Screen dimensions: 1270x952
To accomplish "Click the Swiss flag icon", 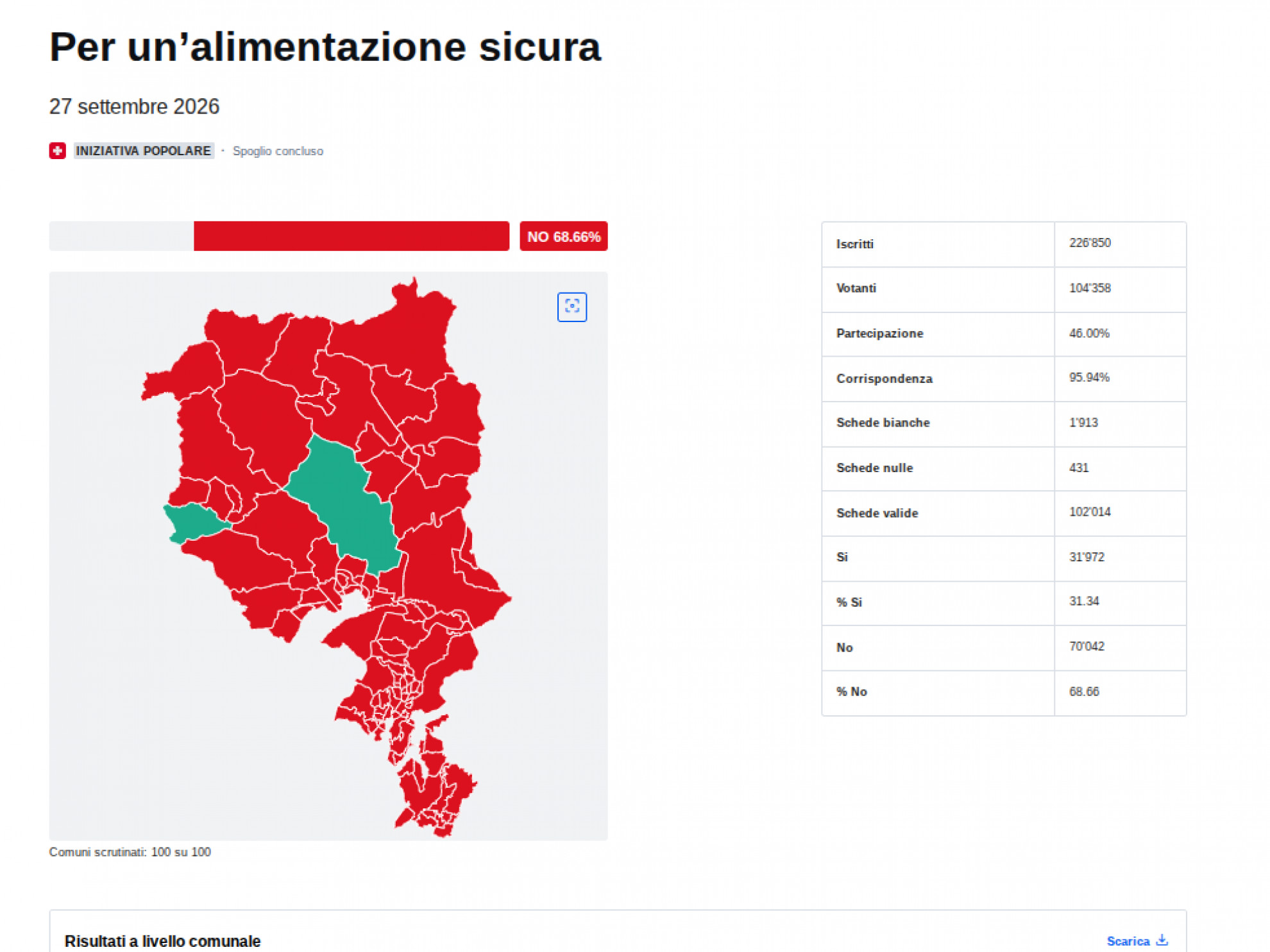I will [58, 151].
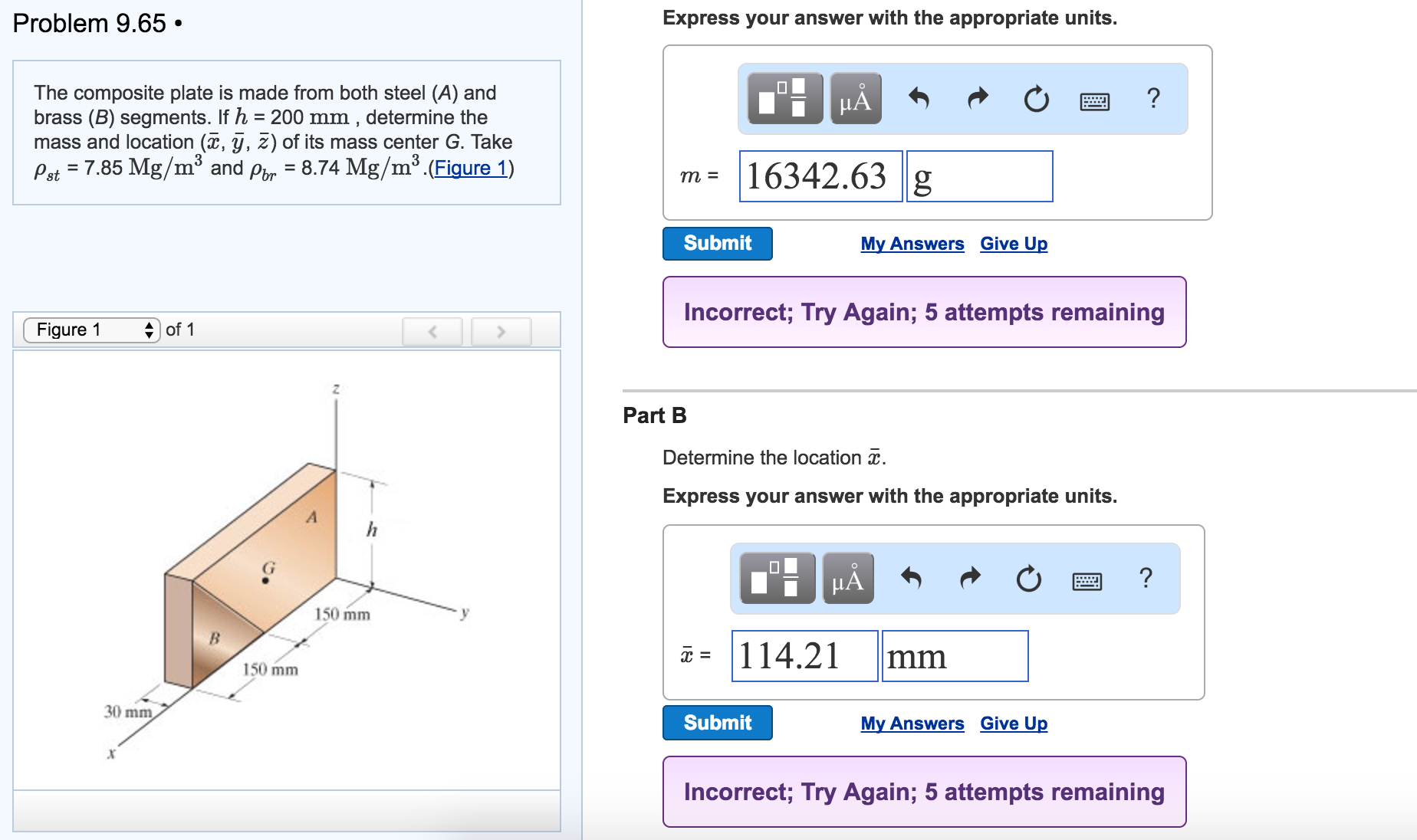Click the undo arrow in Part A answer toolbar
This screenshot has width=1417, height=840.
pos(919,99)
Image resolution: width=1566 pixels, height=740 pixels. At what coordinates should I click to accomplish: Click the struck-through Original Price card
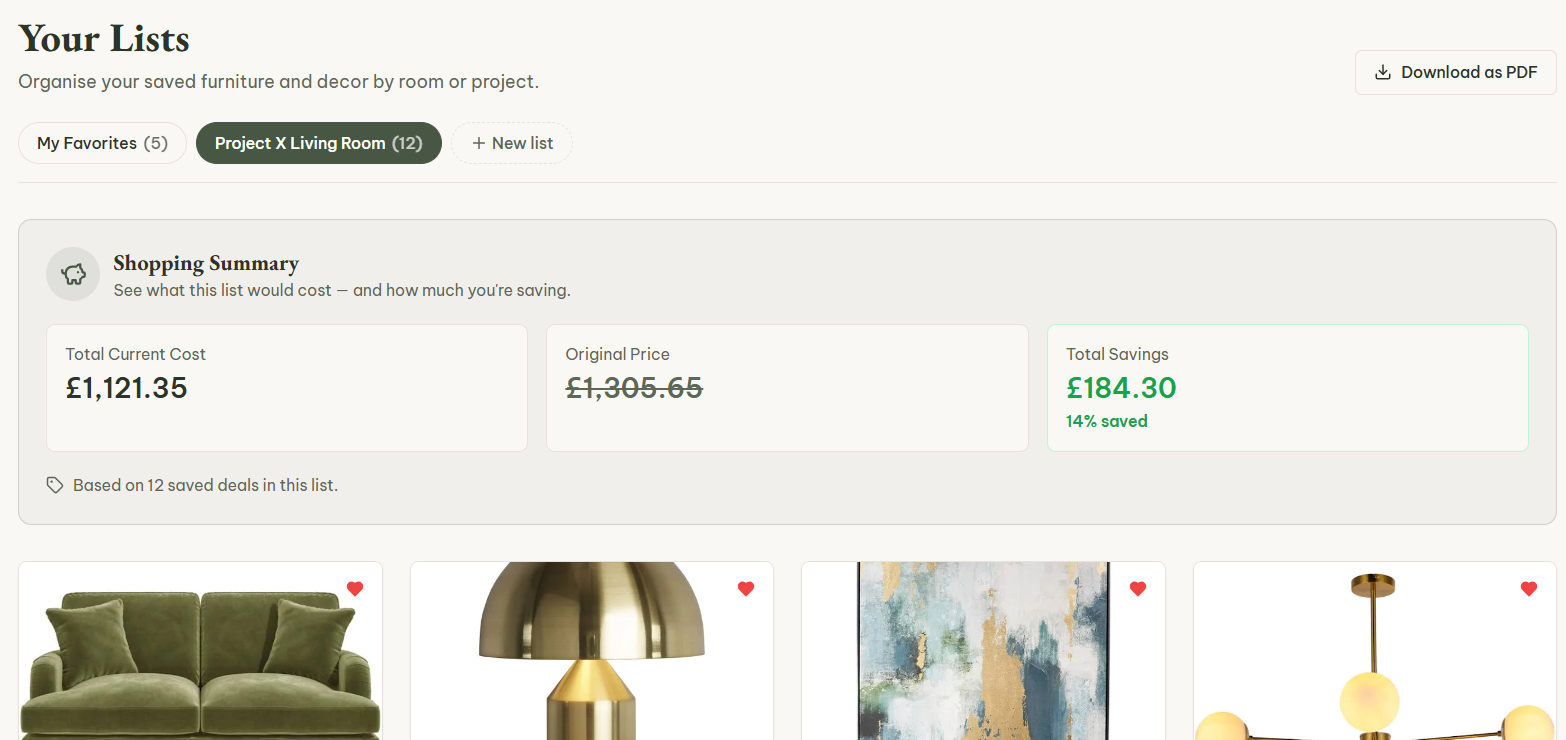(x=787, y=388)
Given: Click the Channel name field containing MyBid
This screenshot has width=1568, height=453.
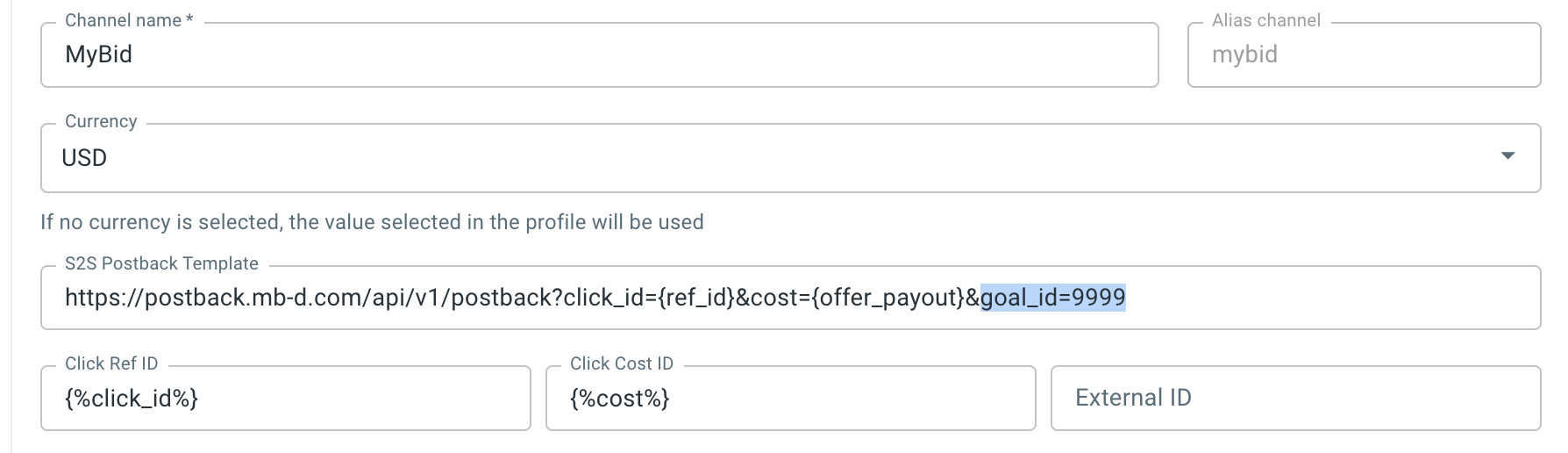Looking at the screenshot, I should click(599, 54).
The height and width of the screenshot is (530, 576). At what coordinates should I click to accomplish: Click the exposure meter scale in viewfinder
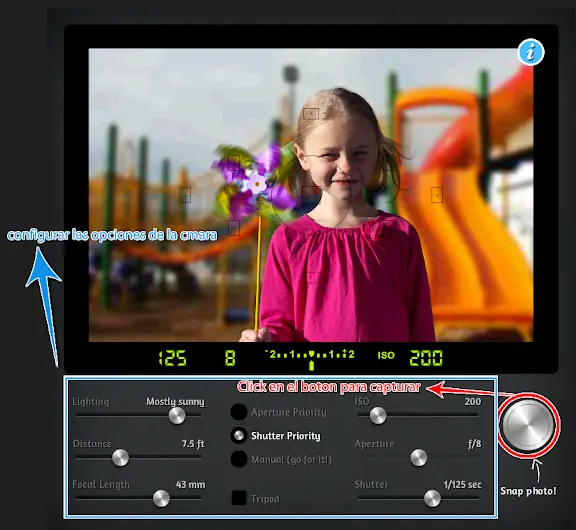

Challenge
Return the records word for word, starting at the line that contains "Given: Click the" and running through the end of the records. Leave the pictures out of the answer.

Full response
Given: Click the Channel name field containing MyBid
This screenshot has width=1568, height=453.
Looking at the screenshot, I should click(599, 54).
The height and width of the screenshot is (530, 576). At what coordinates should I click to accomplish: Click the exposure meter scale in viewfinder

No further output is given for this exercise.